La idea de que un solo individuo es capaz de poseer las cualidades necesarias para guiar a una nación entera hacia un destino determinado, es lo que en ese pensamiento mágico colectivo impulsa la creación de la figura del caudillo. Es ésta la persona poseedora de cualidades excepcionales que lo hacen acreedor al título de líder indiscutible de una agrupación política y luego de un país entero. Los atributos carismáticos del líder sustituyen toda necesidad de recurrir a instrumentos democráticos para la toma de decisiones. Él lo sabe todo y por lo tanto decide sobre cualquier asunto que considere de su incumbencia.

Las experiencias de caudillos en el ejercicio de poder han sido históricamente catastróficas por el hecho de que su excesiva concentración de fuerza y su prolongada permanencia al mando de un gobierno han derivado en crisis económicas recurrentes y como consecuencia, en el empobrecimiento de sus respectivas sociedades. Y es éste el miedo que genera fundamentalmente en las clases medias y altas el ascenso de caudillos como Andrés Manuel López Obrador en nuestro país. No se trata sólo de su desprecio por la modernidad democrática, sino más que nada el culto a la personalidad que ha logrado mantenerlo como una opción ganadora en 2006 y 2012.

La estrategia del caudillo tabasqueño le ha dado resultados buenos, que le han permitido estar a punto de alcanzar en dos ocasiones la presidencia de la República. Sin embargo, ha sido precisamente su debilidad por el discurso violento, excluyente y abiertamente legitimador de su figura autoritaria, lo que lo ha vuelto el candidato perdedor a la hora que el votante tiene que optar por él como la opción ganadora en la elección presidencial. A pesar de que los momentos de moderación del caudillo le han proporcionado un amplio apoyo en distintos sectores sociales, sólo ha sido necesario confrontarlo con su formación ideológica sustentada en el anacrónico nacionalismo revolucionario priista, para que reaccione descalificando cualquier posición que pudiese cuestionar esos principios.
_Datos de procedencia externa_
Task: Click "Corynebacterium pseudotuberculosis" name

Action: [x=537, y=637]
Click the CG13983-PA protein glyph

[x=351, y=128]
Su ruptura con el PRD, y su radicalización al vincularse con la CNTE y otros grupos extremistas juega en su contra, aunque paradójicamente AMLO logra desconectarse de estos negativos a la hora que se presenta como una opción para gobernar el país en 2018. Y es por ello imprescindible la permanente confrontación de ideas y proyectos concretos con quienes aspiran a gobernar México dentro de dos años. Si la postura de López Obrador es la de cancelar el TLC con Estados Unidos y Canadá, echar abajo las reformas educativa y energética entre otras, debería de ser cuestionado una y otra vez sobre las consecuencias que esto traería a una economía mexicana altamente interconectada con el resto del planeta.

En el fondo el discurso nacionalista de López está en línea con el proteccionismo a ultranza de Trump, y con la propuesta aislacionista de los impulsores del Brexit cuyo objetivo final es destruir la Unión Europea, para regresar al viejo modelo de Estados nacionales cerrados y generadores de una riqueza limitada, así como de graves conflictos nacionales imposibles de ser resueltos por la vía pacífica. Sin duda alguna, la propuesta del caudillo tabasqueño, como la de todo caudillo, es regresiva y dañina para una democracia como la mexicana, que a pesar de sus deficiencias, errores y carencias, es mucho mejor que el retorno al pasado autoritario y excluyente.

La magia del caudillo redentor no existe, es únicamente el deseo anhelado de soluciones rápidas que no sucederán, pero que sí hacen peligrar lo que hasta ahora se ha alcanzado y que es mucho a pesar de lo que las percepciones temporales indiquen. El riesgo es perderlo todo por la falsa propuesta de un político dispuesto a llegar al poder de una u otra forma. Ese es el tema.